Quando das Eleições estava destacado em Candamã e Áfia. Substituiram-me a meia dúzia de homens do meu Grupo que iam votar. Eles sempre me perguntaram quem era o snr James Pinto Bull...eu dizia que era bom eles sairem dali por dois ou três dias. Era lugar quente. Estiveste lá depois do ataque de fins de Jul/69 e viste a brutalidade...creio que tenho isto em escrito publicado no blog. Recordo agora e estou a sorrir. Quando fomos para la creio que finais de Set/69 fizemos 5 ou6 fornilhos a rodearem cerca de metade de Candamã. Disparo eléctrico e os 5 ou 6,numerados, vinham para o meu abrigo e três iam também para o Fur, Rei. Foi carga a demais e um raio de forte trovoada accionou aquela marmelada em simultâneo...nunca tinha ouvido tamanho estrndo...á cautela agarramos em armas etc. Felizmente só o rádio ficou preto, as granadas da bazuka estavam demasiado encharcadas e não rebentaram. Ficaram dois ou tres militares atordoados e,o mais grave,era o "cozinheiro". Depois de duas colheradas de azeite e um forte apertão estomacal vomitou bastante chispe de porco holandes e recuperou...vidas...

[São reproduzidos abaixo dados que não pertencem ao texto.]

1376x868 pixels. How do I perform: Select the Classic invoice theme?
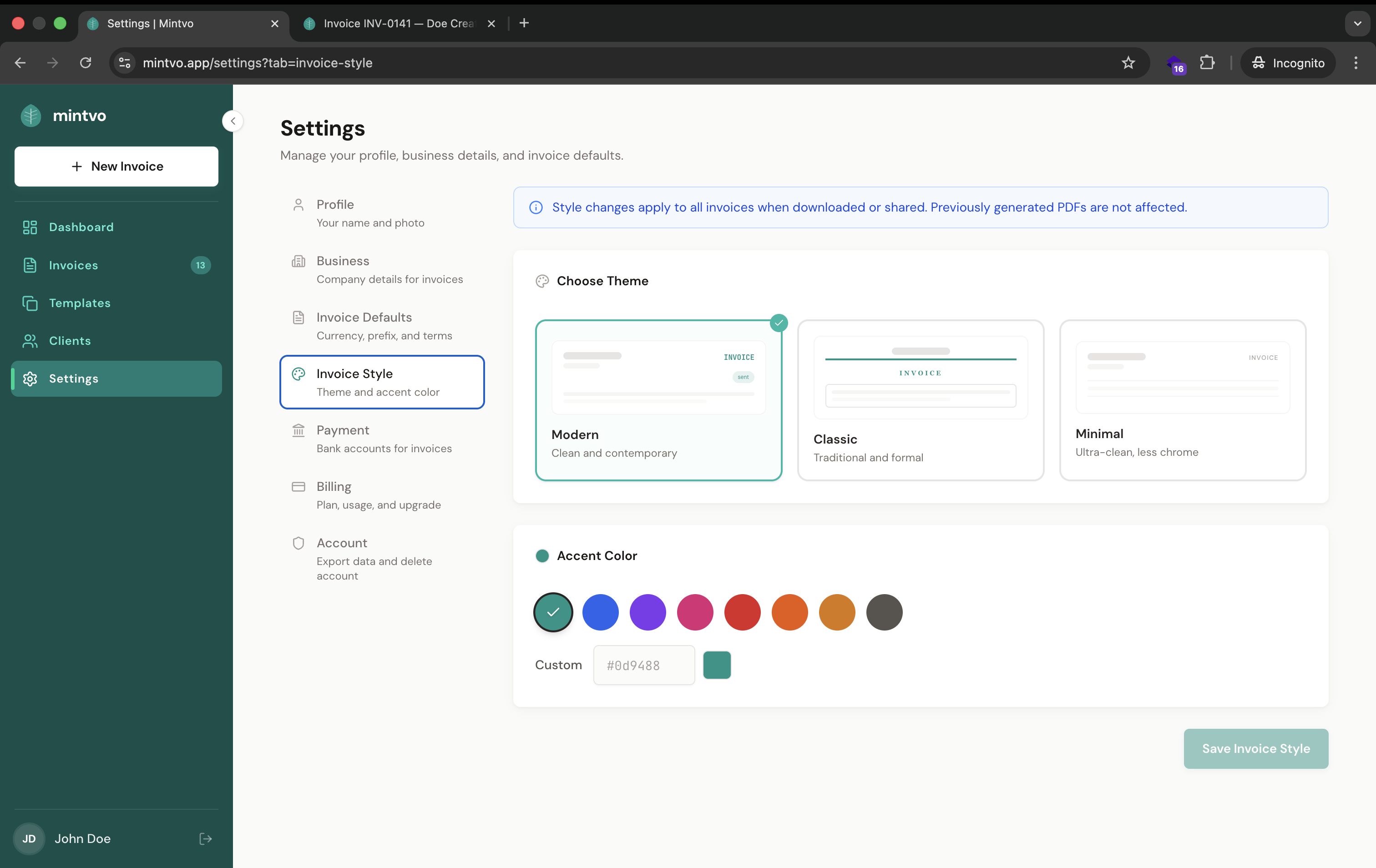(x=920, y=400)
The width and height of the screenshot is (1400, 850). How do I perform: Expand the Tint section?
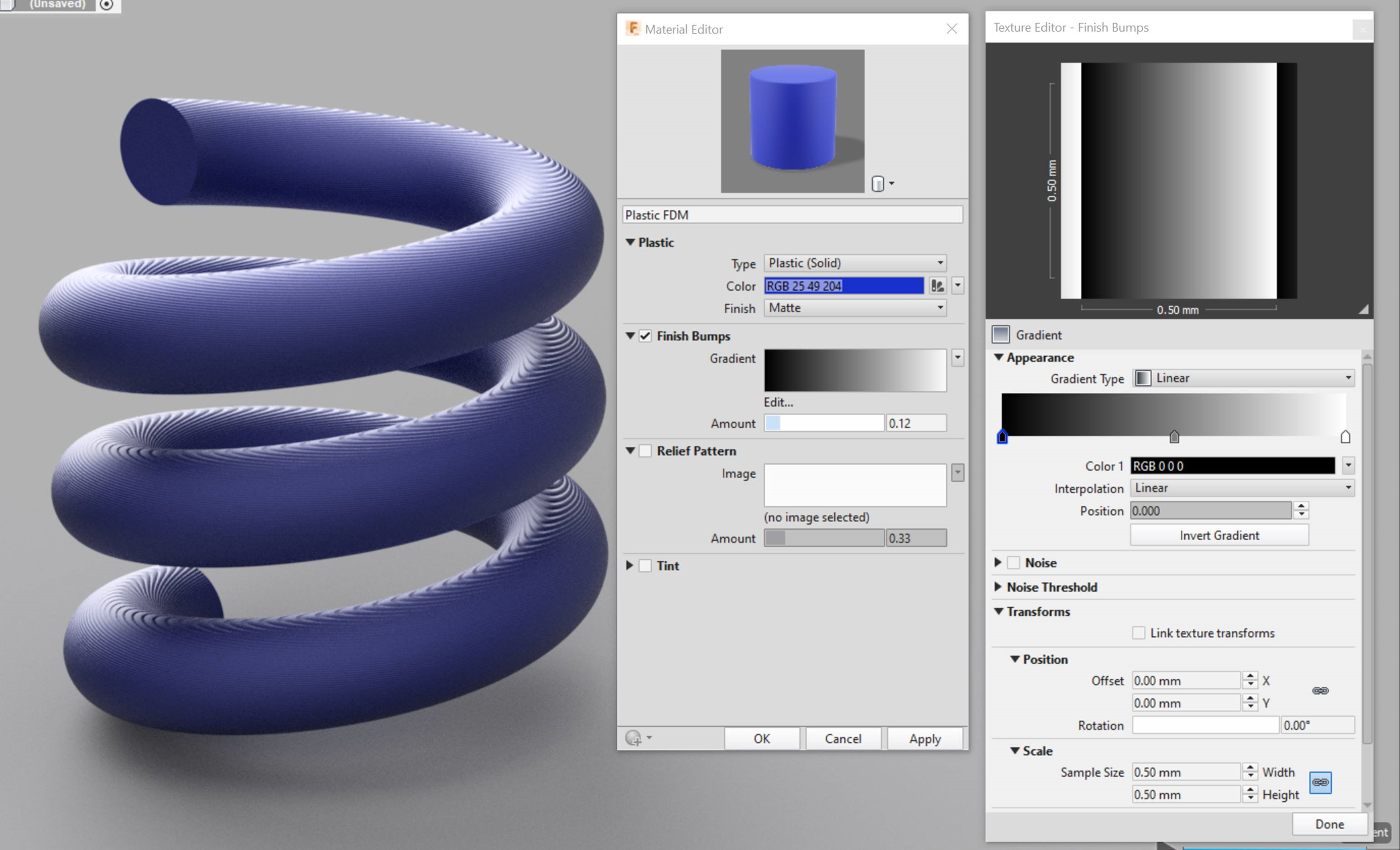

Só Votei em 1975 e estava bastante nervoso. Votei no mesmo Partido onde hoje voto. Infelizmente este Mundo ainda está uma trampa e custa a "endireitar"... um dia melhora.
Abração T.
Obrigadop, Torcato... Deixa-me fazer as contas: se tinhas seis homens do teu pelotão com direito de voto, são 20% do total...Está dentro da média... Na minha companhia, a CCAÇ 2590 /& CCAÇ 12 (reduzida a 60, já que "os guineenses não contavam para esta guerra"...) só contei 3 recenseados (5% do total)...
Candamã e Afiá?... Se me lembro!...
Luís Graça
O primeiro ano em que votei foi em 1956, (tinha 18 anos) no General Humberto Delgado. Daí até hoje, exerci sempre esse direito (que também considero dever de cidadania).
Um Abç.
Camarada João Sacoto. Fiquei com uma dúvida, as eleições presidenciais em que participou o Gen Humberto Delgado, não foram em 1958?
Abraço
Carlos Vinhal
As minhas desculpas.
Fiz alguma confusão. Essas eleições estão muito na minha memória por terem correspondido ao meu primeiro acto eleitoral. Foram realmente em 1958 a 8 de junho, dia em que eu comemorei os meus 20 anos e pude votar, por ter sido emancipado em 1956, (daí a confusão) aos 18 anos.
Um abraço,
JS
João Gabriel Sacôto Martins Fernandes
21 jan 2017 10:17
Luis:
A propósito da sondagem sobre recenseamento e votações, em abono da VERDADE, por dever de cidadania, todos os maiores de 21 anos e os emancipados (18 anos), deveriam recensear-se ( as capacidades informáticas são recentes) cabia a cada um minimamente responsável, fazê-lo.